Lessons from Dendreon’s slow-motion car crash

A factor that made Dendreon’s fall from grace particularly painful was the illogical support given the stock by the market in the face of a crippling debt repayment deadline speeding towards the company like a juggernaut.

Thus when the crash of Chapter 11 bankruptcy protection finally hit this morning it was particularly hard, sending Dendreon’s shares down 70%. There are immediate lessons here for lossmaking biotechs being pitched debt financing, as well as for all developers of immunotherapies that involve complex inpatient procedures.

It is easy to say in hindsight, but a rational market should have marked Dendreon equity down to near zero some time ago; it has long been obvious that, because of its unfortunate capital structure, Dendreon was effectively owned by its convertible debt holders.

This is one of the key problems with choosing debt to finance a lossmaking enterprise, as Dendreon had done. While there clearly was value in the company’s technology and product offering, the group was no longer investable through the equity route (Dendreon fiddles while Rome burns, March 4, 2014).

The hook

When things are looking up, convertible debt can look highly attractive since – if things pan out – its future repayment looks trifling, and the only near-term pain is a relatively modest interest rate. Plenty of banks pitch this as “non-dilutive financing”, and many biotechs take the bait.

The key phrase, of course, is “if things pan out”; in biotech they rarely do. Development setbacks can take large chunks out of share prices, making the debt burden suddenly look large. At this point conversion often risks diluting equity holders excessively, while raising further equity puts even more pressure on the stock.

And this is how companies end up locked in a spiral of a falling share price and looming insolvency. And, if insolvency does come, the assets are usually sold off at fire-sale prices, with trade creditors, management payoffs and debt holders at the top of the heap, and equity holders at the bottom.

In short, debt financing sometimes works, but if it does the primary beneficiaries are the debt providers, and hardly ever the equity holders. The lesson seems to be not to fall into the temptation to start with.

Yet some Dendreon speculators continued to hope, prompting a 14% share price rise on Friday before today’s 70% collapse. Yes, the Provenge business might well attract a buyer, but the likely low price – a paltry $275m has been set as the reserve – will surely never drip as far down as equity holders.

The second aspect of the Dendreon saga is Provenge: a revolutionary prostate cancer immunotherapy that ultimately proved overpriced and cumbersome to administer.

Should the backers of companies like Kite Pharma and Juno Therapeutics, which are working on CART (chimaeric antigen receptor therapy) treatments, also now panic? After all most CARTs also comprise a complex modification of a patient’s own cells – though in CART this is T-cells versus Provenge's dendritic cells – which is inconvenient and expensive.

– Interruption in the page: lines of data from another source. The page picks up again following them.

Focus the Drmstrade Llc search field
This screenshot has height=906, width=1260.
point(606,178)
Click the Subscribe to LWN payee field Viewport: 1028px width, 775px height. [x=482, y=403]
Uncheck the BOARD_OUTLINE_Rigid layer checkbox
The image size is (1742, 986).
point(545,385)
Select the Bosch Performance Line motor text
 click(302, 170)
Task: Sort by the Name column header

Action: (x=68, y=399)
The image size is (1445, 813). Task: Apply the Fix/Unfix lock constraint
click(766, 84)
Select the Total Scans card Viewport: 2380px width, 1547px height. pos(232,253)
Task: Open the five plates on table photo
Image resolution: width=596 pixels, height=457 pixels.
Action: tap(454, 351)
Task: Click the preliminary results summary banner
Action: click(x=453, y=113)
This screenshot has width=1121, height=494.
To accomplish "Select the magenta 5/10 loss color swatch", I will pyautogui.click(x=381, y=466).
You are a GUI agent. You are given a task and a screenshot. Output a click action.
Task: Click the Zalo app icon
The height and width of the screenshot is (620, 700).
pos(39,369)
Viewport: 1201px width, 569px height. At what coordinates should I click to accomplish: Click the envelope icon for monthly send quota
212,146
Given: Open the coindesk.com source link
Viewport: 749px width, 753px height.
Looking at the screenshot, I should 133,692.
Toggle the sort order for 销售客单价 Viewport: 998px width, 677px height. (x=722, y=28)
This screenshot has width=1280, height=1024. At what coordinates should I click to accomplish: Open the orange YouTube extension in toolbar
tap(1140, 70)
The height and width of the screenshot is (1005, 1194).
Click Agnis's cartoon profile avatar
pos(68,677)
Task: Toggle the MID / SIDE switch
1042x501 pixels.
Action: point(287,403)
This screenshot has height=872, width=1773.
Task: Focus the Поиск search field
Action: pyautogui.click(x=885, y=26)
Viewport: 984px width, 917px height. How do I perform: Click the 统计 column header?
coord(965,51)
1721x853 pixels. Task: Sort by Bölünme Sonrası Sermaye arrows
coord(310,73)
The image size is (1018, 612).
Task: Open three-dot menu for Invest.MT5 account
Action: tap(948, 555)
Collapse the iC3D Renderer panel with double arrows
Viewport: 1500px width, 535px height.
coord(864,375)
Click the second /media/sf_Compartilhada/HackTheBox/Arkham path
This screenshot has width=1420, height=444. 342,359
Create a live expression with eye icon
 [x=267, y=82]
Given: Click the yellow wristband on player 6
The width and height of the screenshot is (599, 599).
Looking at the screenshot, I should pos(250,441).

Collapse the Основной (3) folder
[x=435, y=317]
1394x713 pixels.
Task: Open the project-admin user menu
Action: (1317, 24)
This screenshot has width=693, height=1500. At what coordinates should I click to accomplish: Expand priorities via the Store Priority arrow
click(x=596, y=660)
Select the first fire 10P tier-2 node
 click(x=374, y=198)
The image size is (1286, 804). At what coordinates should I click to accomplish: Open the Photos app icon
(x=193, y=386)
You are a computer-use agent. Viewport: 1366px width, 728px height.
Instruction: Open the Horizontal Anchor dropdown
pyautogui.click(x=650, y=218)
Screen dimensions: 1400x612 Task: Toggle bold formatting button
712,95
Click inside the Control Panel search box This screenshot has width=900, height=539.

The short answer is probably not. Even if manufacturing is difficult, the fundamental difference is that, while Provenge barely offered a four-month survival benefit, most CARTs are generating astonishing results; then there is Cellectis, which is developing an allogeneic CART.

And Provenge was assaulted on multiple fronts, the terminal blows being struck by the launch of more efficacious, more convenient, oral drugs like Zytiga and Xtandi. The path for CART is unlikely to be plain sailing, but there is no reason to despair just yet.

Moreover Kite and Cellectis already have endorsement from big pharma – something Dendreon failed to achieve. And neither is funded significantly through debt.

This story has been corrected to describe the Cellectis CART as allogeneic.